キム・ギドク(김기덕)監督の新作やってますよね。
近々観ようと思いながら、なんとなく、再び「アリラン」(2011 原題:아리랑)。
↑本人の足です。
自分自身を撮った作品。
世界的な監督の、人間的な葛藤が描かれてます。
でも、作品の中で、「ドキュメンタリーではなくドラマ」と言ってます。
実際に取材で何度かお会いしたキム・ギドク監督とは全然違う印象。
わたしがお会いしてるのは2013~14年なので、この映画より後ですが。
天真爛漫、少年みたいと思いました。
明るいし、よく笑うし。
「アリラン」を撮っていた当時は、相当苦しんでたようです。
オダギリジョー主演の「悲夢」(2008 原題:비몽)以来、映画が撮れなかった時期。
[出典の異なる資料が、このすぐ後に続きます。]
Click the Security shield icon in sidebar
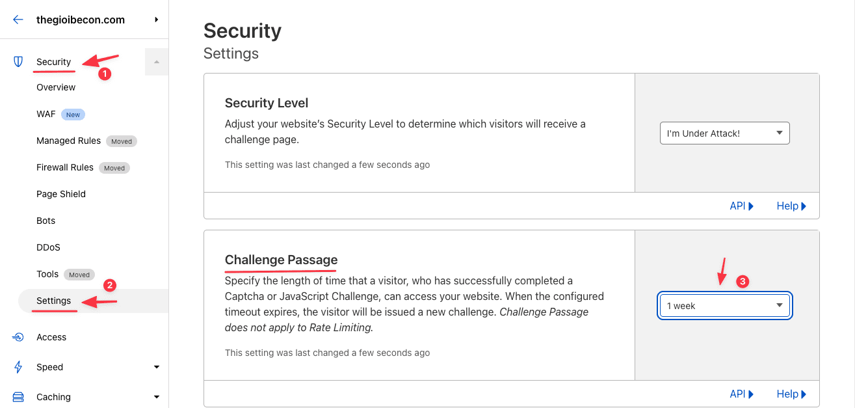The height and width of the screenshot is (408, 855). click(18, 61)
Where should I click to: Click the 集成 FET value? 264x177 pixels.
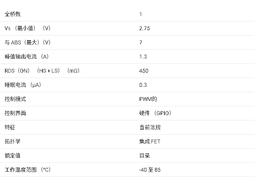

3年ぐらい撮れない(撮らない)監督はいっぱいいますが、それまでコンスタントに撮り続けていただけに……そして、「アリラン」以降、再び撮り続けてます。
間違いなく、この映画が転機になってますよね。
「영화를 찍고 싶다고(映画を撮りたいんだ)」
撮れない理由も、赤裸々に語ってます。
ここまでさらけ出すか、というぐらい。
登場するのはキム・ギドク監督一人ですが、キム・ギドクとキム・ギドクが対話する。
責め立てたり、励ましたり。弁解したり、泣き出したり。
さらにそのシーンの映像を見るキム・ギドクまで……![]()
韓国の映画監督たちはかなり高学歴の方々が多いですが、キム・ギドク監督の経歴は異色。
小学校卒業後から、工場で働いていたそうです。
「アリラン」の中に、監督の生活ぶりも出てきますが、原始的。
なんでも自分で作っちゃう。
エスプレッソマシーンまで。
キム・ギドク監督作って、いつも手作り感あふれてる気がしますが、それが味ですよね。
洗練されないのが、いい。
わたしの、最初のキム・ギドク監督の記憶は、「悪い男」(2002 原題:나쁜 남자)のポスターでした。2002年の留学時、どっかのカフェのトイレに貼ってあった(笑)
衝撃でした。その後すぐに観たような。